WHAT IS BEING ASKED: Return only the lines below starting at the line containing "Instruction: Open rank" and ending at the line containing "You are a computer-use agent. Viewport: 948px", both included, exactly as they are and with no pictures.

ENTRIES SHOWN:
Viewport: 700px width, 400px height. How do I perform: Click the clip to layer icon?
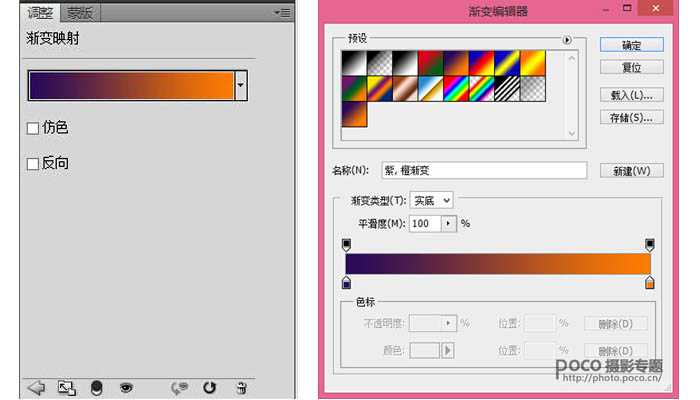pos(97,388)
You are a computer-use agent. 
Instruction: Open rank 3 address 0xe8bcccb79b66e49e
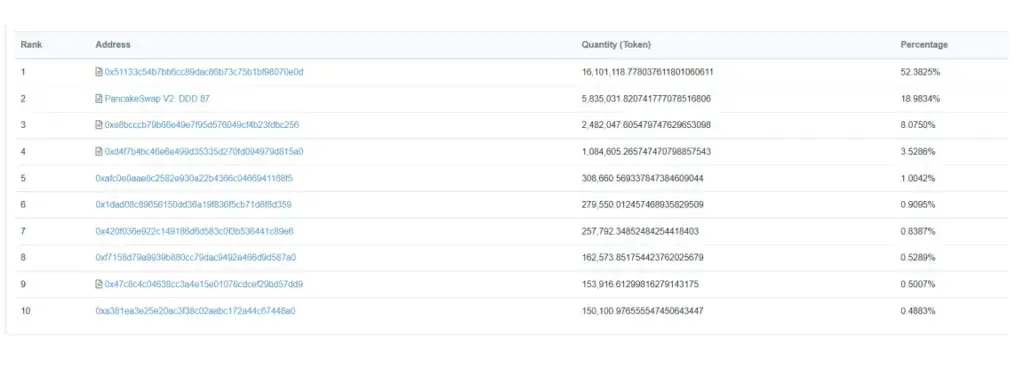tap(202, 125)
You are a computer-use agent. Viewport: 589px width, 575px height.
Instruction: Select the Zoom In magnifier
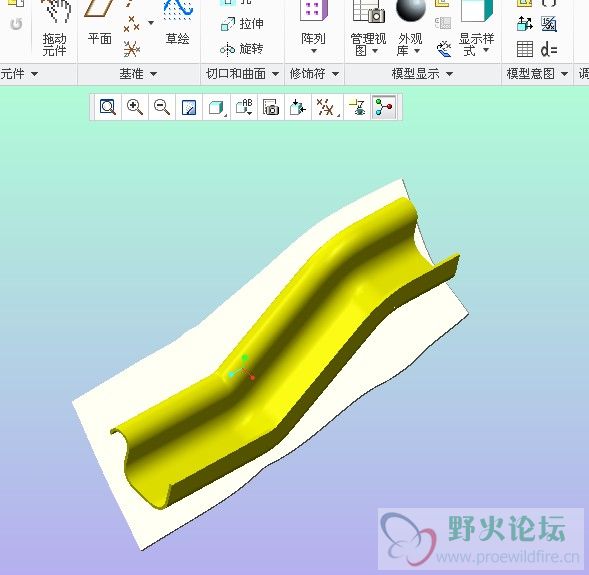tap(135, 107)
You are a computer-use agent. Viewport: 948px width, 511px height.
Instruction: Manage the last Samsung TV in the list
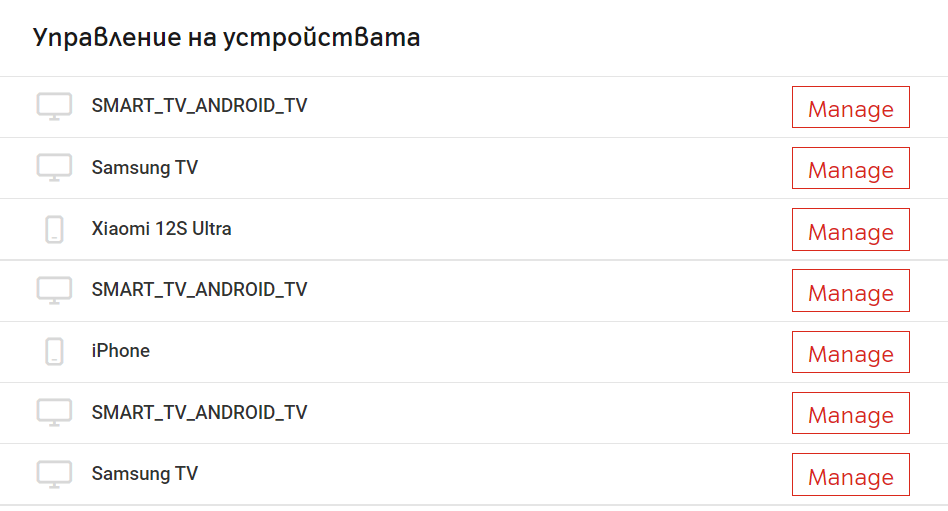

---

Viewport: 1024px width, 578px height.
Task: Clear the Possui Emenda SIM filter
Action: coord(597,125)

TASK RESPONSE:
Instruction: Open rank 3 address 0xe8bcccb79b66e49e
tap(202, 125)
You are a computer-use agent. Viewport: 589px width, 575px height.
Instruction: Select the Zoom In magnifier
tap(135, 107)
You are a computer-use agent. Viewport: 948px width, 511px height.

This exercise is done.